US 12,190,232 B2
Asychronous training of machine learning model
Taifeng Wang, Redmond, WA (US); Wei Chen, Redmond, WA (US); Tie-Yan Liu, Redmond, WA (US); Fei Gao, Redmond, WA (US); and Qiwei Ye, Redmond, WA (US)
Assigned to Microsoft Technology Licensing, LLC, Redmond, WA (US)
Appl. No. 16/327,679
Filed by MICROSOFT TECHNOLOGY LICENSING, LLC, Redmond, WA (US)
PCT Filed Aug. 17, 2017, PCT No. PCT/US2017/047247
§ 371(c)(1), (2) Date Feb. 22, 2019,
PCT Pub. No. WO2018/039011, PCT Pub. Date Mar. 1, 2018.
Claims priority of application No. 201610730381.8 (CN), filed on Aug. 25, 2016.
Prior Publication US 2019/0197404 A1, Jun. 27, 2019
Int. Cl.

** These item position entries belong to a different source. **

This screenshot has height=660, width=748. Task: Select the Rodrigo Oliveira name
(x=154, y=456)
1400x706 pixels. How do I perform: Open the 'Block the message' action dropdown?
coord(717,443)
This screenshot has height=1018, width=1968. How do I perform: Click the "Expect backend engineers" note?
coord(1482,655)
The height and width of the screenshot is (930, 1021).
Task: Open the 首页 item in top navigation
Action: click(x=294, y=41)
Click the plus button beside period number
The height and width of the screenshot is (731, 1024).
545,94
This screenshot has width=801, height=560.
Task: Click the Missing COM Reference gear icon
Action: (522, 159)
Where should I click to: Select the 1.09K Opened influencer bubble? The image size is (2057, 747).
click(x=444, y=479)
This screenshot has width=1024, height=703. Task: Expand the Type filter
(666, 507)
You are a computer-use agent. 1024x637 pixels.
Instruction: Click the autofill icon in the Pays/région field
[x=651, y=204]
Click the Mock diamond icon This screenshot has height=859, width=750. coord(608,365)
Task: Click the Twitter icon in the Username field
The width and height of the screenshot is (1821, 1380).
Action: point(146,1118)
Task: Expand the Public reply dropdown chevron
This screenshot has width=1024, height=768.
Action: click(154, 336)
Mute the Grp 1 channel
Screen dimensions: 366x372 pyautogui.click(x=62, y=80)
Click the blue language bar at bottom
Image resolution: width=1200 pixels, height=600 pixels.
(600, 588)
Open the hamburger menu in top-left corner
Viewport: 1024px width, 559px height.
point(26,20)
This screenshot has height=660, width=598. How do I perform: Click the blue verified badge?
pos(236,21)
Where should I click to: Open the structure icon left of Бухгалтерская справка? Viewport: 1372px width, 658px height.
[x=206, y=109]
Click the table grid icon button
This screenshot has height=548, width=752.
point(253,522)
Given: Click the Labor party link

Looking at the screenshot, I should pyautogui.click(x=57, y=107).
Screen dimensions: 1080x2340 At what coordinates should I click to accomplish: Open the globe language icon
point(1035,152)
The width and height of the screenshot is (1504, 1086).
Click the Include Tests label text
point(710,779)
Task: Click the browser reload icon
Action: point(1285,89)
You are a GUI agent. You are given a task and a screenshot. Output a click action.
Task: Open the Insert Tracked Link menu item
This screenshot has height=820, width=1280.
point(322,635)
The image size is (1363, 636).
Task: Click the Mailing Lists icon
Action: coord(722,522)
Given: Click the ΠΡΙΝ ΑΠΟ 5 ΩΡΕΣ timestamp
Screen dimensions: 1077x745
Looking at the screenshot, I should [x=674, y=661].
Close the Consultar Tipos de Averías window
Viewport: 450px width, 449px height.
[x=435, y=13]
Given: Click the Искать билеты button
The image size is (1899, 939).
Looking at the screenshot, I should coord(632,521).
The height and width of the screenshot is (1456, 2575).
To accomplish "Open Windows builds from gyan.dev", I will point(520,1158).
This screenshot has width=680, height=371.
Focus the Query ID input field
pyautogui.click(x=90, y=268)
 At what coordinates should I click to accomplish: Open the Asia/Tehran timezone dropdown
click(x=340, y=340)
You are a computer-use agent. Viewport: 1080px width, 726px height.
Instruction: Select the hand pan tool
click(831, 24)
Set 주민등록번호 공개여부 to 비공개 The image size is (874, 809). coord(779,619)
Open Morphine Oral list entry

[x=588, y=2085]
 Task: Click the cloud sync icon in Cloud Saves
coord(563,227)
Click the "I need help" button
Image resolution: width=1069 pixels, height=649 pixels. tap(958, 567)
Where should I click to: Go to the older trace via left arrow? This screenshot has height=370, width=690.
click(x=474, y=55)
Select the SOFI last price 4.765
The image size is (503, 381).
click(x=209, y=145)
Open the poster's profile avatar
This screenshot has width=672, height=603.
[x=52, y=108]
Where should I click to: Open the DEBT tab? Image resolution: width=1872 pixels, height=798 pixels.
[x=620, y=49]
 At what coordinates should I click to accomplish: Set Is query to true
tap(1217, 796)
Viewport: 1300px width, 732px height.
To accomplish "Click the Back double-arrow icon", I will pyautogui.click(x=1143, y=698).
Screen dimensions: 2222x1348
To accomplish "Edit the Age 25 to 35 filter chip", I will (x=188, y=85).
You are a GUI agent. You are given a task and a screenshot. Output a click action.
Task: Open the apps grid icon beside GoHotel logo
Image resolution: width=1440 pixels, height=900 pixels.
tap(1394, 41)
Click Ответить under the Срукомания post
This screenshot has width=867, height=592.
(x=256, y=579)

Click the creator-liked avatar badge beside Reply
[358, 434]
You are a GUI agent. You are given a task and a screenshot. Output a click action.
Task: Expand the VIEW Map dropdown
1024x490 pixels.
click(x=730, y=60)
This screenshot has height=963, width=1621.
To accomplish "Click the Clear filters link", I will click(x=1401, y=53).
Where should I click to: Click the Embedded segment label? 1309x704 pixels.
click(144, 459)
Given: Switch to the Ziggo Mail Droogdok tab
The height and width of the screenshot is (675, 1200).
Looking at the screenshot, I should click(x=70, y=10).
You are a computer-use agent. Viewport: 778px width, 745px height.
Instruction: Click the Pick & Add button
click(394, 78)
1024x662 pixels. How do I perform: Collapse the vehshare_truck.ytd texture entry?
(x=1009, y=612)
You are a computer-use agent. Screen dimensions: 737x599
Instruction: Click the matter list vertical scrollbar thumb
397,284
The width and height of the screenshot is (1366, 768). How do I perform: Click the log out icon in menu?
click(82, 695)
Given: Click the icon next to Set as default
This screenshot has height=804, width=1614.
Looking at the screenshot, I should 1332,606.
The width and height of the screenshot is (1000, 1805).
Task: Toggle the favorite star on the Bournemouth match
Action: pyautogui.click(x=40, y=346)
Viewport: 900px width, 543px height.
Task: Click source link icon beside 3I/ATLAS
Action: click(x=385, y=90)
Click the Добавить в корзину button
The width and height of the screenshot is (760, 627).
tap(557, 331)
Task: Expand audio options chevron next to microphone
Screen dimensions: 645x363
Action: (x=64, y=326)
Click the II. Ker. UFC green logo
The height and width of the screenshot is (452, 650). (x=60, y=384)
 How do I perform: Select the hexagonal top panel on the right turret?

G06N 3/08 (2023.01); G06N 3/04 (2023.01); G06N 3/045 (2023.01); G06N 3/084 (2023.01)
CPC G06N 3/08 (2013.01) [G06N 3/04 (2013.01); G06N 3/045 (2023.01); G06N 3/084 (2013.01)] 20 Claims
OG exemplary drawing
 
1. A computer-implemented method comprising:
receiving, by a computing device from a worker implemented by a computer processing unit, feedback data generated by training a machine learning model, the feedback data being associated with previous values of a set of parameters of the machine learning model at the worker;
determining, by the computing device, differences between the previous values and current values of the set of parameters;
calculating a zero-order term and a first-order term of a series expansion based on the feedback data and the differences; and
updating the current values based on the zero-order term and the first-order term to obtain updated values of the set of the parameters, wherein updating the current values based on the zero-order term and the first-order term:
comprises applying update amounts to the current values, the update amounts including a term that is a product of a delayed gradient and a learning rate; and
provides compensation for delay between a plurality of workers implemented by one or more computer processing units that each provide respective feedback data generated by training the machine learning model, the compensation for delay reducing mismatch between the plurality of workers and enabling efficient asynchronous training of the machine learning model.